既存事業で求められる「決められた手順を正確にこなす力」と、新規事業に必要な「不確実な中で仮説を立てて検証する力」は全く異なるスキルだからです。単なる座学ではなく、思考法や検証プロセスを体系的に学ぶ実践的な研修を導入することで、社員のマインドチェンジを促し、事業創出の確率を飛躍的に高めることができます。
新規事業研修で育てるべき人材像
新規事業研修において真に育てるべきなのは、単に面白いアイデアを出せる人材ではありません。不確実性の高いビジネスを形にし、組織を動かして社会実装まで導く「実践的な推進力」を持った人材です。
大企業や中堅企業が不確実な市場を勝ち抜くためには、表面的な知識の習得にとどまらず、以下に示す5つのコア能力をバランスよく備えた人材を研修を通じて意図的に育成していく視点が不可欠となります。
■ 育成すべき人材像と必要な能力
| 育成すべき力 | 内容 |
|---|---|
| 課題発見力 | 顧客や現場の未解決課題を見つける力 |
| 仮説検証力 | 思いつきではなく、検証可能な仮説に落とす力 |
| 事業構想力 | 収益モデル・市場性・実行体制を設計する力 |
| 社内巻き込み力 | 経営層・事業部・情シス・法務を巻き込む力 |
| 実行力 | PoCやMVPまで進める力 |
新規事業研修で成果が出ない企業に共通する3つの課題

多額の投資をして研修を実施しても、実際の事業化に至らないケースには明確な原因があります。成果が出せない企業は研修を知識習得のイベントと捉えがちですが、成功する企業は事業案を創出・検証する仕組みの入り口として位置づけています。

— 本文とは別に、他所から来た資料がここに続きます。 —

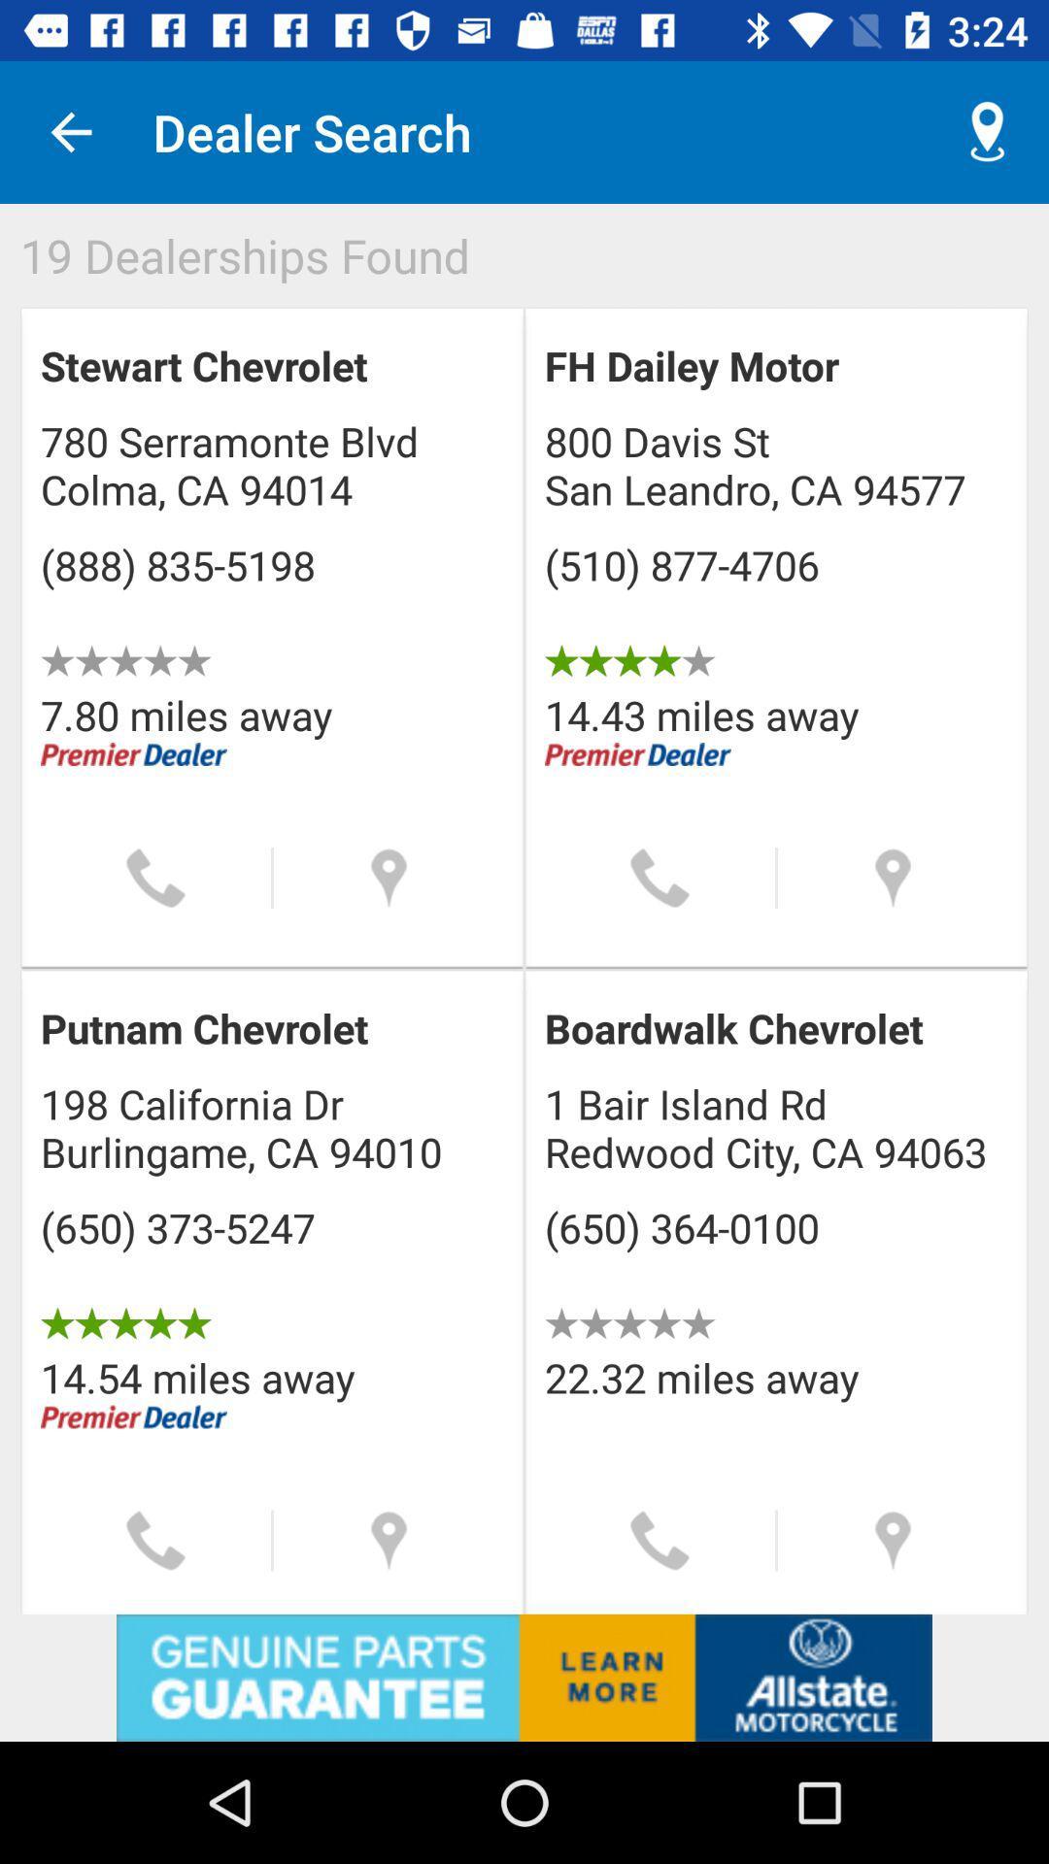 The height and width of the screenshot is (1864, 1049). What do you see at coordinates (658, 1540) in the screenshot?
I see `call logo` at bounding box center [658, 1540].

まずは、研修で終わる企業と事業化に繋がる企業の違いを比較表で確認しましょう。
■ 研修で終わる企業と事業化につながる企業の違い
| 項目 | 研修だけで終わる企業 | 事業化につながる企業 |
|---|---|---|
| 目的 | 知識習得 | 事業案創出・検証 |
| テーマ | 汎用テーマ | 自社課題・自社アセット起点 |
| 研修後 | 通常業務に戻る | 実践期間を設ける |
| 支援 | 講義のみ | メンタリング・伴走あり |
| 成果指標 | 満足度 | アイデア提出数・PoC移行数 |
ここでは、多くの企業が直面する代表的な3つの課題と、大手・中堅・中小といった企業規模ごとに異なる「壁の正体」を詳しく紐解いていきましょう。
研修で学んだ内容を社内で実践する環境が整っていない
研修で優れたアイデアが生まれても、社内の受け入れ態勢がなければ頓挫します。大手企業の場合、既存事業を基準とした厳格な承認プロセスや「失敗を許さない組織文化」が強固な壁となります。

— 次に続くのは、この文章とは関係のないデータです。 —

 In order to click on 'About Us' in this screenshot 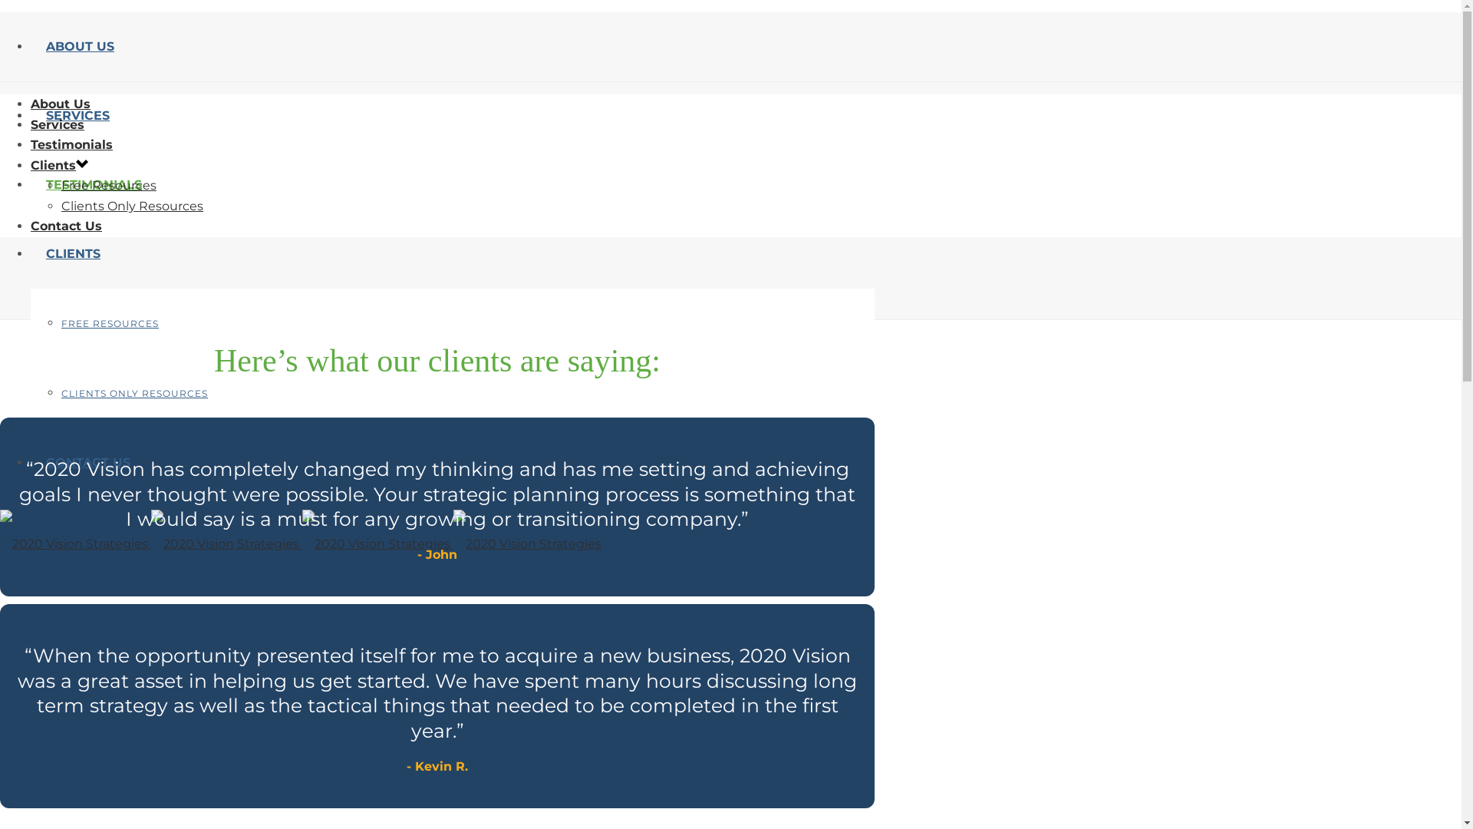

一方、中堅・中小企業では、そもそも新規事業に専念できる人員やリソースの余裕がなく、学んだ手法を試す場すら与えられないのが現実です。研修を成功させるには、まず「挑戦を許容し後押しする社内環境」を経営層が主導して整える必要があります。
研修参加者が通常業務に埋没し学びが定着しないまま風化する
受講者が日常業務に追われ、研修の熱量が冷めてしまうのも典型的な失敗パターンです。
これは全規模に共通する課題ですが、大手企業では「圧倒的な通常業務の量」に思考が埋め尽くされ、中堅・中小企業では「一人複数役の兼務状態」により、物理的な思考時間が奪われます。その結果、せっかく得た知識も日常のタスク消化にかき消され、数か月後にはテキストがデスクの奥に眠るだけの「ただの思い出」として風化してしまいます。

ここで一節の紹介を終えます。